I step into the room. Baron kneels on one side of the tub. Water has sloshed out, creating puddles on the tile floor, but for once, he doesn’t seem to notice that everything is not neat and orderly. His knees are soaked, the water creeping up the legs of his pants, splashed down one side of his shirt. His glasses are folded neatly a few feet away, the lenses fogged over. It’s disconcerting how much they look alike when Baron’s a little unkempt. Even the DOLL scar on Duke’s chest doesn’t set him apart anymore.

I move to the other side of the tub carefully. If I slip on the water, that could be the end. My feet will slide out from under me, my head hit the side of the tub just so. My neck snaps, and my body seizes, convulsions wracking it, my head flopping limply on my broken neck. My spinal cord is severed, and my body goes still on the floor in a lifeless heap. Baron buries my body in the grave that he dug for Jane, the one she buried Duke alive inside. But not before he finds the angel of death in my pocket.

Baron hands me the shampoo, and I sit on the step stool at the head of the tub. The film in my head rewinds, the darkpuddles of blood turning clear again, changing back to water. I pick a few pine needle shards from Duke’s thick hair before massaging the foam into his scalp.

“Are you okay?” I ask finally.

“Would you care?” he asks.

“I would,” I say, my fingers sliding under the back of his neck, where his skin is gritty with dirt. “I do.”
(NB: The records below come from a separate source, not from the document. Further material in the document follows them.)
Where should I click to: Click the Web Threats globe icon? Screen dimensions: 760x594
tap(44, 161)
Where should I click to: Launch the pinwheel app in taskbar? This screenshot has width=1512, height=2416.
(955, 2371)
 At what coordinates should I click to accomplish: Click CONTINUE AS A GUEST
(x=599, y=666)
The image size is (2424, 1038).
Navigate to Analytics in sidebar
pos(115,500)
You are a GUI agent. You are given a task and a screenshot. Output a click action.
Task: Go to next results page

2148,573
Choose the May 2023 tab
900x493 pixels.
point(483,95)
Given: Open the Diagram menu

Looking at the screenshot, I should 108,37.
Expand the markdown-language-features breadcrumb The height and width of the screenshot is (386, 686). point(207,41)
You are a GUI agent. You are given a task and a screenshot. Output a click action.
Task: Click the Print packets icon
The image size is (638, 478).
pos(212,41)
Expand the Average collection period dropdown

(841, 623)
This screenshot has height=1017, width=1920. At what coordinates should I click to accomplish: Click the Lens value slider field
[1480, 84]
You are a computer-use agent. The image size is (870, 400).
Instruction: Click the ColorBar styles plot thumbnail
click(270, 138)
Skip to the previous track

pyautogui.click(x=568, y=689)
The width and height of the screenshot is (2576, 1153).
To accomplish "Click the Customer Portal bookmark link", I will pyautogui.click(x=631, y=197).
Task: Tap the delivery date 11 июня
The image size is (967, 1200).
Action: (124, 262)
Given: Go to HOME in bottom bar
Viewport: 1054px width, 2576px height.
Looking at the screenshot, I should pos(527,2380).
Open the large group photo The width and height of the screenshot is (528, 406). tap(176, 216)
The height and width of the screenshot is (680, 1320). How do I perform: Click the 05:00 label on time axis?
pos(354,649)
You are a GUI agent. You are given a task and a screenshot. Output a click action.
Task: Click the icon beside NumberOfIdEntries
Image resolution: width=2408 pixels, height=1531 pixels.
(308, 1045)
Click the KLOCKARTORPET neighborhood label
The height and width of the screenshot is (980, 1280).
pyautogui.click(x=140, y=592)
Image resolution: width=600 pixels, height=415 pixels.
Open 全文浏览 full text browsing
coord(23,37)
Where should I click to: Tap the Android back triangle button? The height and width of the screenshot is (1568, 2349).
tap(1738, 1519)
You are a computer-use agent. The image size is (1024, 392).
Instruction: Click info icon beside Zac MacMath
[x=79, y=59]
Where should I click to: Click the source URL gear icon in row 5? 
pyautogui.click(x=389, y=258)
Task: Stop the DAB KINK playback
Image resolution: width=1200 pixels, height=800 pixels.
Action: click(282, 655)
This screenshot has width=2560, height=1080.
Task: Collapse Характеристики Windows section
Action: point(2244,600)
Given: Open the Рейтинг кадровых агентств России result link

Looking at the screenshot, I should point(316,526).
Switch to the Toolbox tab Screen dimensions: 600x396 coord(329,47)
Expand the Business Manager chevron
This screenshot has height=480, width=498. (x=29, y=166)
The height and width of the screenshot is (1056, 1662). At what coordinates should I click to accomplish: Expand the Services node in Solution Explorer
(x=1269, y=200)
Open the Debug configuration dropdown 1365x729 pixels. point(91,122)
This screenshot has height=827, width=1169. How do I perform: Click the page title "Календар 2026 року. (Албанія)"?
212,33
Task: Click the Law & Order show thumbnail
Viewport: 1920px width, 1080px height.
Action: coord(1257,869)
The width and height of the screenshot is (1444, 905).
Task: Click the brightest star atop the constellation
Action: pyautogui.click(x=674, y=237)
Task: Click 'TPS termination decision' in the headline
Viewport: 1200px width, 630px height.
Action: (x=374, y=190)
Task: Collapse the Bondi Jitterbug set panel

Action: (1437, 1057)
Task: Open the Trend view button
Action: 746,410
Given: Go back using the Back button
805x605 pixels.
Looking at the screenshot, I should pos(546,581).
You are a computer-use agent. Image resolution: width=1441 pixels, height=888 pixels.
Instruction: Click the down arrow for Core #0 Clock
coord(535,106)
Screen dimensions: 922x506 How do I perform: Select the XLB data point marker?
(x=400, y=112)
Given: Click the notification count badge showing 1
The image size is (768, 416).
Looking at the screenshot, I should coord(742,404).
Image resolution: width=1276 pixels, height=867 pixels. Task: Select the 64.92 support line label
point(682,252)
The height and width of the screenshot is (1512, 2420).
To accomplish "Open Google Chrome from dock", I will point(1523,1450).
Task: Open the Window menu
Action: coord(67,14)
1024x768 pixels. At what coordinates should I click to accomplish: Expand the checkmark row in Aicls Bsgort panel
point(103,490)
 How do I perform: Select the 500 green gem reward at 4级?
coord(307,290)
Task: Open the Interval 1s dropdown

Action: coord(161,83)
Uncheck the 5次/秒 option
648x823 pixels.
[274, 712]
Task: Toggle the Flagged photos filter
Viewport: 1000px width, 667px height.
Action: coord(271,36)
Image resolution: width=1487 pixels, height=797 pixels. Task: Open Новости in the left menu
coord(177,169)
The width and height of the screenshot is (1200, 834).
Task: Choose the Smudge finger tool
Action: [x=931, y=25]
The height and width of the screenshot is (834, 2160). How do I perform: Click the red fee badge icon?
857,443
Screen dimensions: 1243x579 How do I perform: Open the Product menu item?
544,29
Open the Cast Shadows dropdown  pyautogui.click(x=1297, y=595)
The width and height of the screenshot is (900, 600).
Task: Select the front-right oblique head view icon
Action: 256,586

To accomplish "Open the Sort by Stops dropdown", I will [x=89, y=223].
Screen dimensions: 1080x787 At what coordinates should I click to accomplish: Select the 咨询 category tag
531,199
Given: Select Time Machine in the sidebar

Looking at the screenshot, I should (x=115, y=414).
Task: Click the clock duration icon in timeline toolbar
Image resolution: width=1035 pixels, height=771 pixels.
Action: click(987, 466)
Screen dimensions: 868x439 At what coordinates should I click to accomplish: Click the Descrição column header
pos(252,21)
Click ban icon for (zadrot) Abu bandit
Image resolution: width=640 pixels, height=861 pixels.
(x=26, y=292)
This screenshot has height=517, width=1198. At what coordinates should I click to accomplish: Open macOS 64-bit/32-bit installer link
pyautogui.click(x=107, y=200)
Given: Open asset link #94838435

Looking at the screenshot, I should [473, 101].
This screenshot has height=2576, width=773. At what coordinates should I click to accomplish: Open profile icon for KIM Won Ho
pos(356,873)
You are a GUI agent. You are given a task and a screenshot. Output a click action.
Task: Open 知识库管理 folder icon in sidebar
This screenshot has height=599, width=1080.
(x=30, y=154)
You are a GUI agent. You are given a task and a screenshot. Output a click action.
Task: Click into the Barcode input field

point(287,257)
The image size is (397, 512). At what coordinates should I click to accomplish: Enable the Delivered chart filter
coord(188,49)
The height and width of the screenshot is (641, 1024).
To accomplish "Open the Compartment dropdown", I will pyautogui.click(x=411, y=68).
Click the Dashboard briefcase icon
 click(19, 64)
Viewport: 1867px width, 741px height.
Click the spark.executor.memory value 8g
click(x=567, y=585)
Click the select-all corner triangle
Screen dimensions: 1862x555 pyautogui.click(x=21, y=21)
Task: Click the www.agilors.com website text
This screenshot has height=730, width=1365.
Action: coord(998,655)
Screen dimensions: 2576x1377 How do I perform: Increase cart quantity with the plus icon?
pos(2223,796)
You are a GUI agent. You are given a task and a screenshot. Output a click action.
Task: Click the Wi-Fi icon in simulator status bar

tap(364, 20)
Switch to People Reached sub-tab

Baron said Jane was gone when he went back for her.

I examine my feelings around that. I don’t like that he still feels enough connection to her that he had to go see her. I don’t like that he went to kill her at all. I told him to have Duke do it, if not directly, then to plant the seeds of the idea. That was Duke’s punishment, but it was also her best shot at escape, especially when I told her what to say to him, how to get to him the way I got to Baron. I had to try, after what I saw. After what she told me. I hadn’t anticipated Baron following his brother, though, finishing the job.

My throat tightens at the thought. My only solace is that maybe she somehow survived them both, and that’s why Baron couldn’t find her. Maybe she found Duke instead, when it was his time to go back and see her, and she got her revenge. She doesn’t know him like I do. She doesn’t know that life itself is painful for him, that he’s paid for his part in her fate every day since we left her here. And if she did, maybe it still wouldn’t be enough for her. Sometimes, it’s not enough for me, when I remember all they did to me, that he’s the reason I lost everything I never knew I wanted. He was there. He didn’t just witness. He participated. He reveled in the chaos, the madness, the pain. He caused it as much as Baron did.

I tighten my fingers on the back of his neck.